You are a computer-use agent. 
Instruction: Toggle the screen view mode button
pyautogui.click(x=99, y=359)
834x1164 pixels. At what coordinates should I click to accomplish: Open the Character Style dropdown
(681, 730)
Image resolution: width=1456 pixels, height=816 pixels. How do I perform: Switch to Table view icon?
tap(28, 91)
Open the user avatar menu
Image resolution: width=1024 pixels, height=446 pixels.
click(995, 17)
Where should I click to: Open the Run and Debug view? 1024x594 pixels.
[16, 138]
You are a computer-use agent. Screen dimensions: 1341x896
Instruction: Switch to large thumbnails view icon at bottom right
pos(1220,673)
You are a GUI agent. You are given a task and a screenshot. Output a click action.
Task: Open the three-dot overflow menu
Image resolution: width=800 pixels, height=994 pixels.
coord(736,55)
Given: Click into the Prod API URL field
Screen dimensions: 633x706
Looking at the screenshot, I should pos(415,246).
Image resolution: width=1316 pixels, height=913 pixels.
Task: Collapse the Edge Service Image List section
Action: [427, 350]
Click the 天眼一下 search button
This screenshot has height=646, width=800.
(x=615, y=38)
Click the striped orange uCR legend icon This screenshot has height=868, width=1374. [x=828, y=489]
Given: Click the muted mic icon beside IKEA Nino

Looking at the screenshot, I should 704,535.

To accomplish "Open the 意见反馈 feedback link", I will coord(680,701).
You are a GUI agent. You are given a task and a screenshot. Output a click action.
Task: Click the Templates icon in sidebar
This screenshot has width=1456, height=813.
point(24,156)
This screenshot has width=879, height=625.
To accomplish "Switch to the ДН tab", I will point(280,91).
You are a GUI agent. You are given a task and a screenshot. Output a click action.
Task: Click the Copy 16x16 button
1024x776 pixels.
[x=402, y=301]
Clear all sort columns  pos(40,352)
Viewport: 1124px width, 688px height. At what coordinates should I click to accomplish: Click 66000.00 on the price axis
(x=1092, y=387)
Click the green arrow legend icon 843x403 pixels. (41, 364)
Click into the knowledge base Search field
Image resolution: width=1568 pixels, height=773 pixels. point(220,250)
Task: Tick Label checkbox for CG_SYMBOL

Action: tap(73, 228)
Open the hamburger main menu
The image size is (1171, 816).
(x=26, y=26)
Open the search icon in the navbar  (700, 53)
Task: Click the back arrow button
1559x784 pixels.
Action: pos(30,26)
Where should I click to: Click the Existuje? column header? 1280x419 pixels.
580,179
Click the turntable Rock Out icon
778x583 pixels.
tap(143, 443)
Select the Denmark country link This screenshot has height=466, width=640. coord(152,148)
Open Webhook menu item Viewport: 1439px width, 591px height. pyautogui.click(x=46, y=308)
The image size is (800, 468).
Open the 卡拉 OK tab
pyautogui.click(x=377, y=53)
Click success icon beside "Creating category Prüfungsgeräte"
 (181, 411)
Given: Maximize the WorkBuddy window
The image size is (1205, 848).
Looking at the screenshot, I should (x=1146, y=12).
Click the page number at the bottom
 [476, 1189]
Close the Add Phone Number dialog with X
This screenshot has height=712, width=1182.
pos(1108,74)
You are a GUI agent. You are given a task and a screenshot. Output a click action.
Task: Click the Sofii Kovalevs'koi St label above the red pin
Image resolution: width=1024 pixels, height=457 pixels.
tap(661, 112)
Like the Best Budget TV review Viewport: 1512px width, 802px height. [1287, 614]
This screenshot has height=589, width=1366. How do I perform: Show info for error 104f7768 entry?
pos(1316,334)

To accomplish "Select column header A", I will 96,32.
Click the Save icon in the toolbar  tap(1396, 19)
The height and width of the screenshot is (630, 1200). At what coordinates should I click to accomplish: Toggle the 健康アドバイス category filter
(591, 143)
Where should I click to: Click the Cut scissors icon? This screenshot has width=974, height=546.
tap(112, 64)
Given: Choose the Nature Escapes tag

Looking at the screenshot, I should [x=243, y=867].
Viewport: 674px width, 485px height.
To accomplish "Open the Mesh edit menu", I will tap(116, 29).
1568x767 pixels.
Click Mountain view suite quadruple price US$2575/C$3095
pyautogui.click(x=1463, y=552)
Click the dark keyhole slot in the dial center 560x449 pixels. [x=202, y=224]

[WHAT TO DO] Would you please repeat exactly the lines above, starting at the line with "Open the user avatar menu" and stopping at the line with "You are a computer-use agent. Screen", both included?

[REPLY]
Open the user avatar menu
Image resolution: width=1024 pixels, height=446 pixels.
click(995, 17)
Where should I click to: Open the Run and Debug view? 1024x594 pixels.
[16, 138]
You are a computer-use agent. Screen dimensions: 1341x896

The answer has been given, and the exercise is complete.